Category: SUFFERING

  • 45. Trials are sent to some so as to take away past sins, to others so as to eradicate sins now being committed, and to yet others so as to forestall sins which may be committed in the future. These are distinct from the trials that arise in order to test men in the way that Job was tested.

    —St. Maximos the Confessor, Four Hundred Texts on Love

  • “He who refused to worship idols was given over to external sufferings, while he who refuses to satisfy the passions actually wounds himself and forces his heart to suffer until the passions quiet down in him.”

    St. Theophan the Recluse

  • “But if the future is not in my hands, then I have all the more reason to stay in the present.”

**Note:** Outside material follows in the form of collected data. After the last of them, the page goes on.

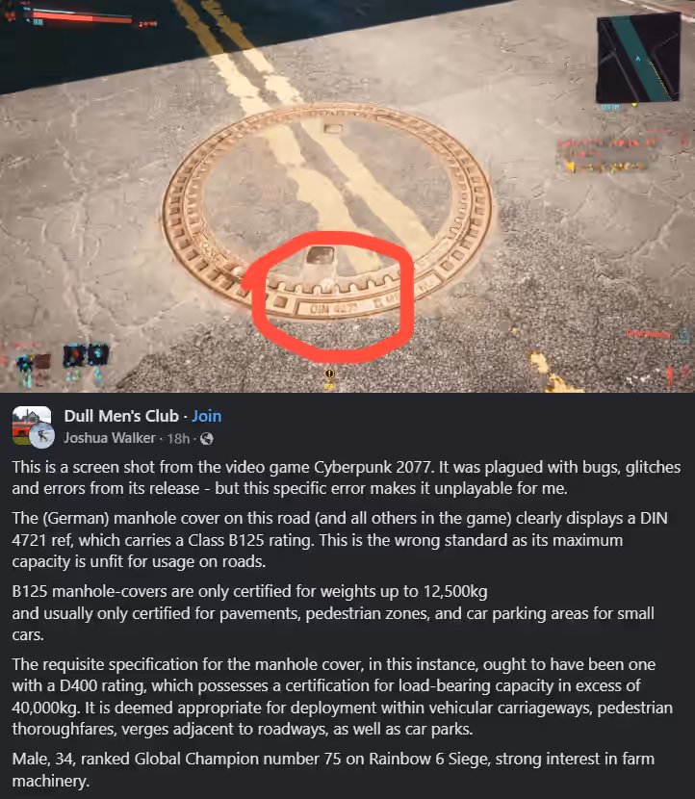Open the minimap in the top-right corner
Screen dimensions: 695x799
tap(638, 58)
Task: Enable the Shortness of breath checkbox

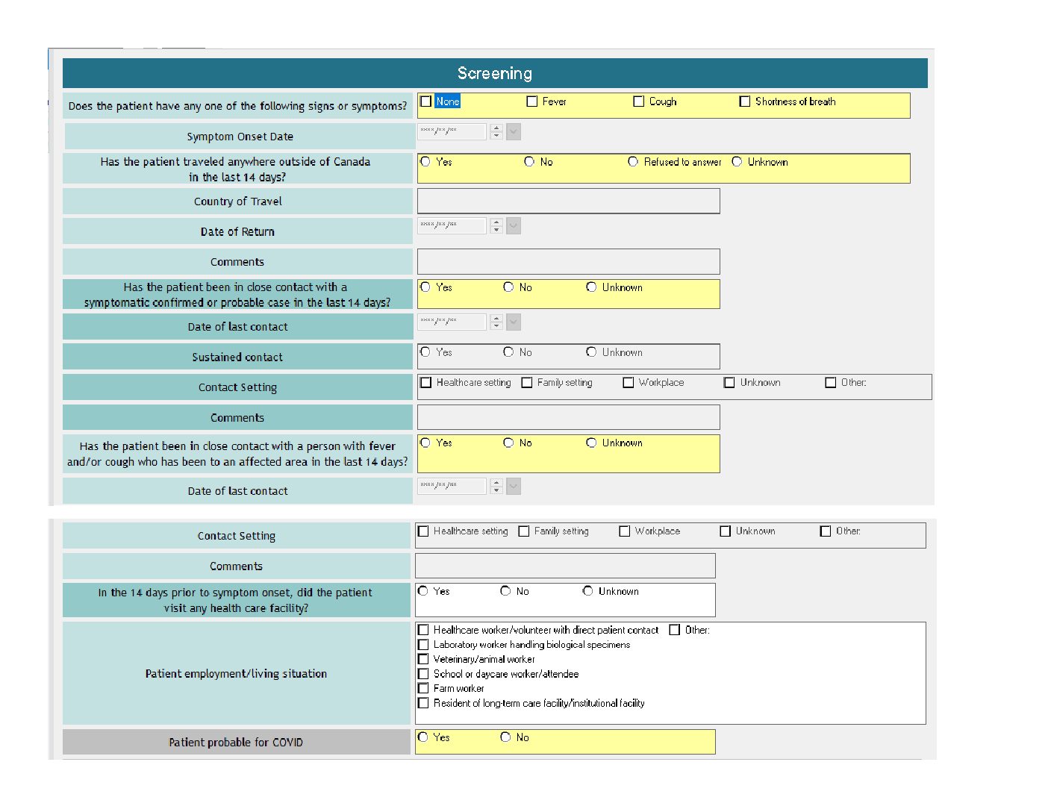Action: pos(745,102)
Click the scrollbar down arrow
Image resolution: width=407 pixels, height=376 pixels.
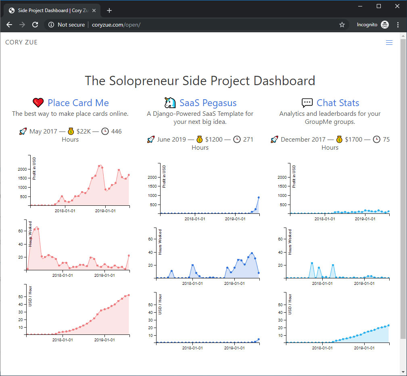pos(403,372)
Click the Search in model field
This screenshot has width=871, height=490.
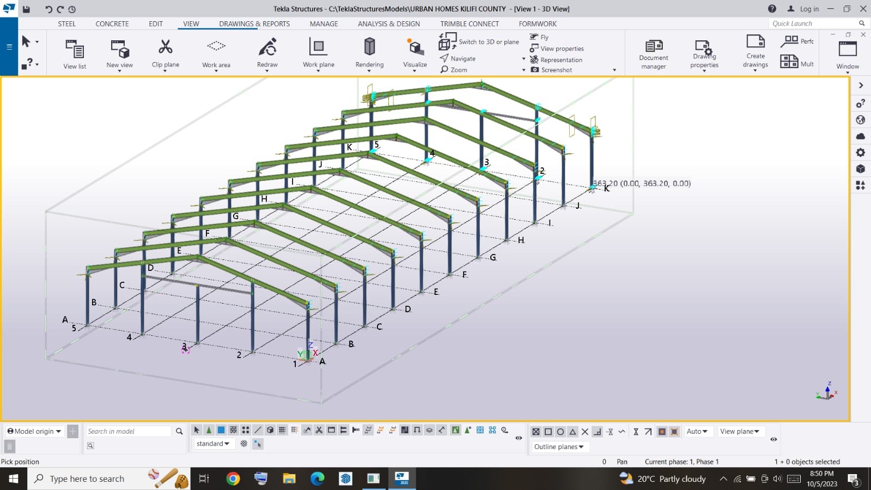[x=128, y=431]
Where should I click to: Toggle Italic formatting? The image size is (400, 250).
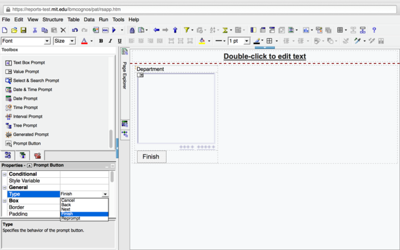coord(111,41)
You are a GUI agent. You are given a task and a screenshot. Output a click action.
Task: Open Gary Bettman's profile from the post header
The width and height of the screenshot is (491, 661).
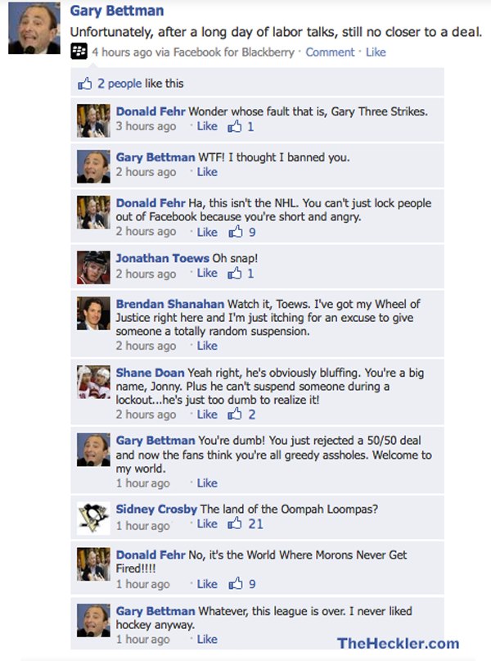point(117,11)
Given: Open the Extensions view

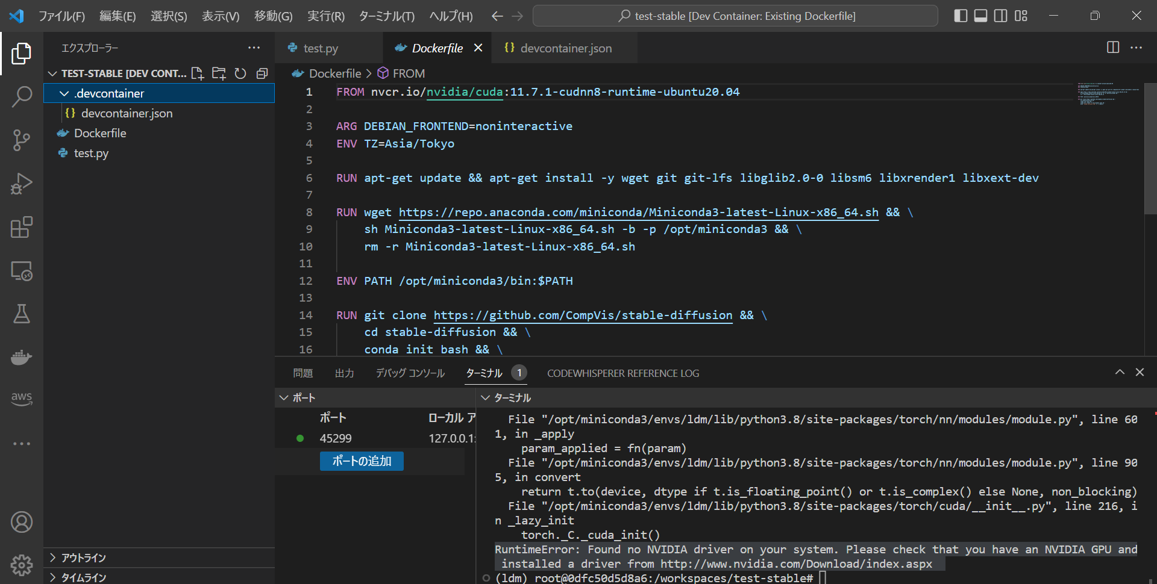Looking at the screenshot, I should click(x=22, y=228).
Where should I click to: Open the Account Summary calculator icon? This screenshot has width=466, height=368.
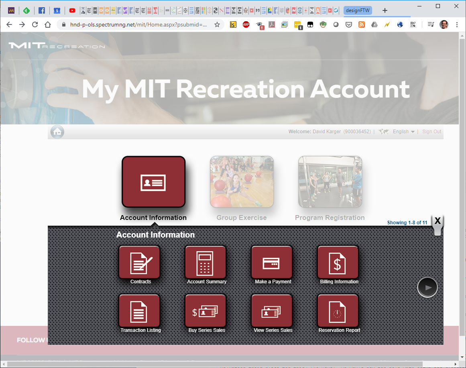[x=206, y=263]
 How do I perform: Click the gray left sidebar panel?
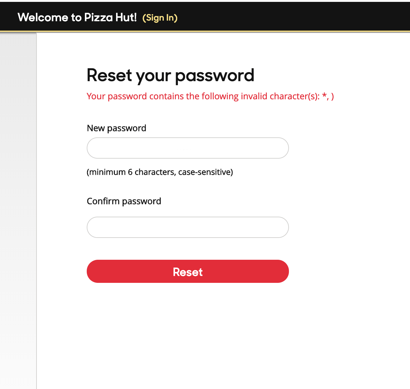coord(18,187)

    —Henri Nouwen, Discernment: Reading the Signs of Daily Life

  • “As often as you find your way to be peaceful, without variations, be suspicious. For you are deviating from the divine ways trodden by the weary footsteps of the saints. The more you proceed on the way towards the city of the kingdom and approach its neighborhood, this will be the sign: you will meet hard temptations. And the nearer you approach, the more difficulties you will find.”

    St. Isaac of Syria

  • “The path to God is a daily cross. No one has ascended to heaven by way of ease—we know where the easy way leads.”

    —St. Isaac the Syrian

  • “It is equally difficult to preserve one’s soul from despair in hard times, and to prevent it from becoming arrogant in prosperous circumstances.”

    —St. Basil the Great, On Social Justice

  • Earthly life consists of nothing but serving others, and that, in fact, there is no life other than that of serving and patiently bearing sorrow and pain.

    —Elder Thaddeus of Vitovnica, Our Thoughts Determine Our Lives

  • “Ordinarily we experience no pain when the soul is sick, yet on the contrary when the body is troubled we use every means possible to relieve that trouble. For this very reason God afflicts the body because of the sins of the soul, in order to restore health to man’s most noble aspect by making use of the least noble affliction.”

    St. John Chrysostom

  • “At a time of affliction, expect a provocation to sensual pleasure; for because it relieves the affliction it is readily welcomed.”

    St. Mark the Ascetic

  • “We suffer more often in our imagination than in reality.”